### Try it
Only the records, exactly as written, belong in the answer; pictures do not.

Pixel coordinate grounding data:

::::

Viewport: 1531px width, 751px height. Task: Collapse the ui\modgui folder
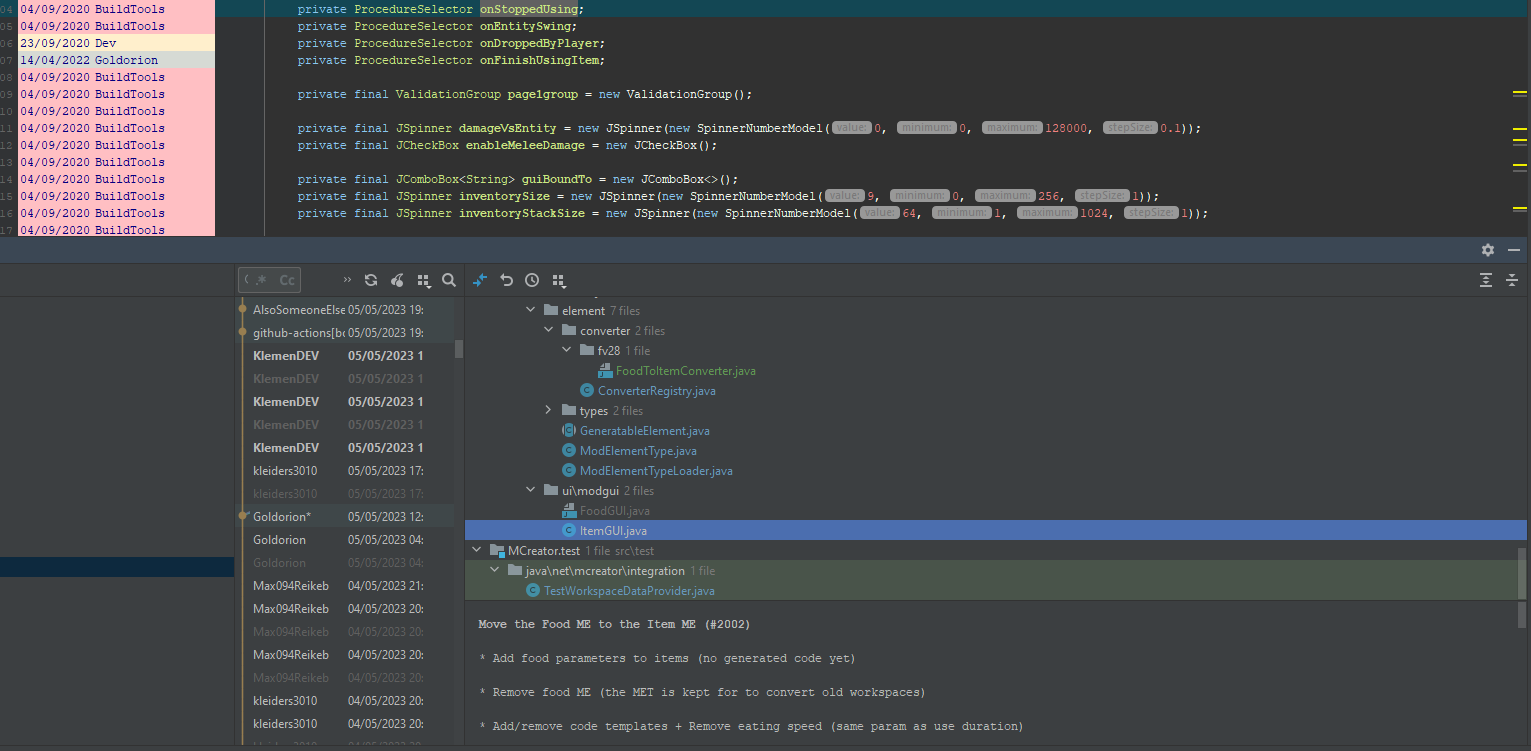530,490
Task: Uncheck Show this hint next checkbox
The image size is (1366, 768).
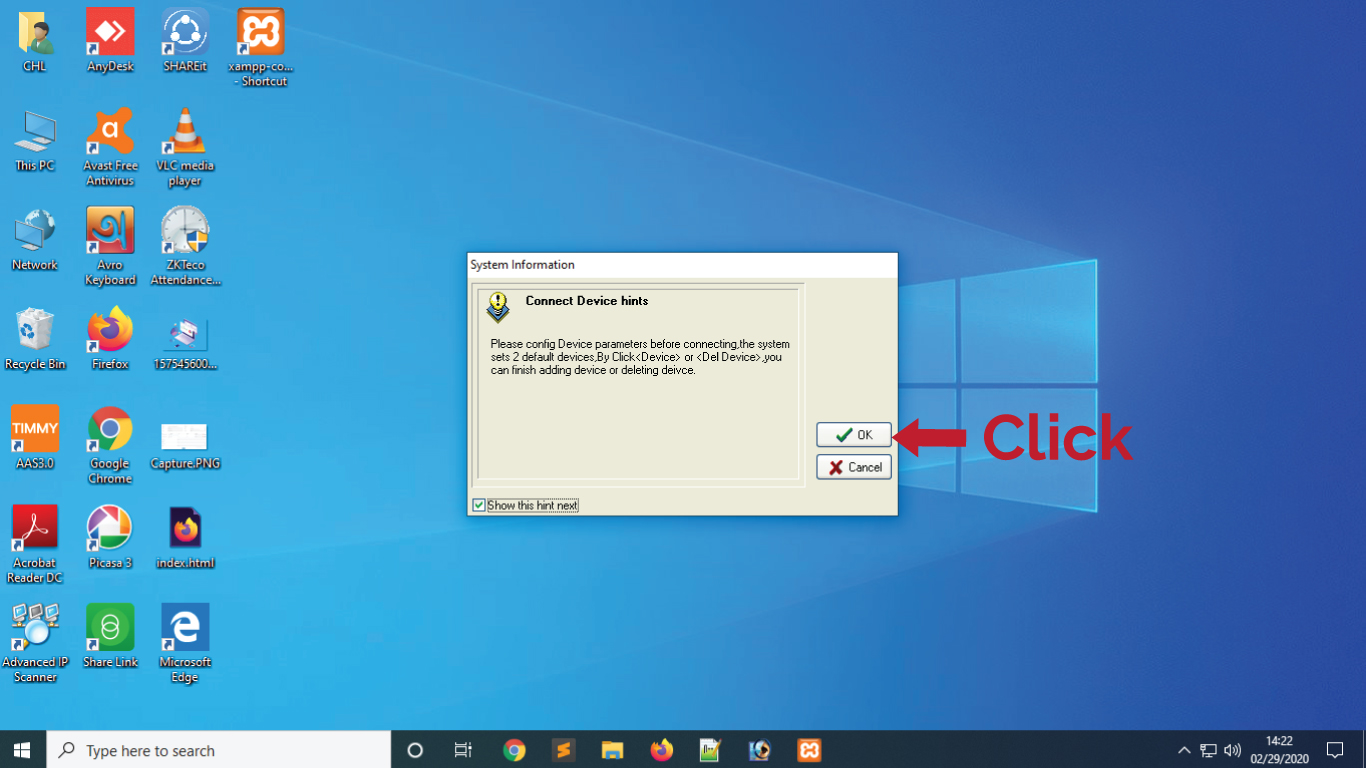Action: coord(479,505)
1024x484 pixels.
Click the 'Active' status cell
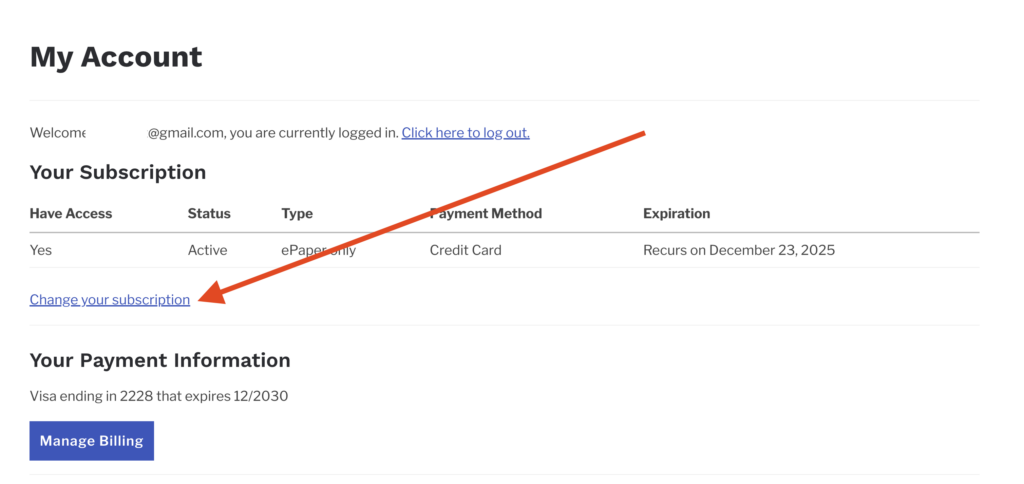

::::

### Written reply
Viewport: 1531px width, 751px height. Task: Collapse the ui\modgui folder
530,490
Task: Uncheck Show this hint next checkbox
The image size is (1366, 768).
Action: coord(479,505)
1024x484 pixels.
Click the 'Active' status cell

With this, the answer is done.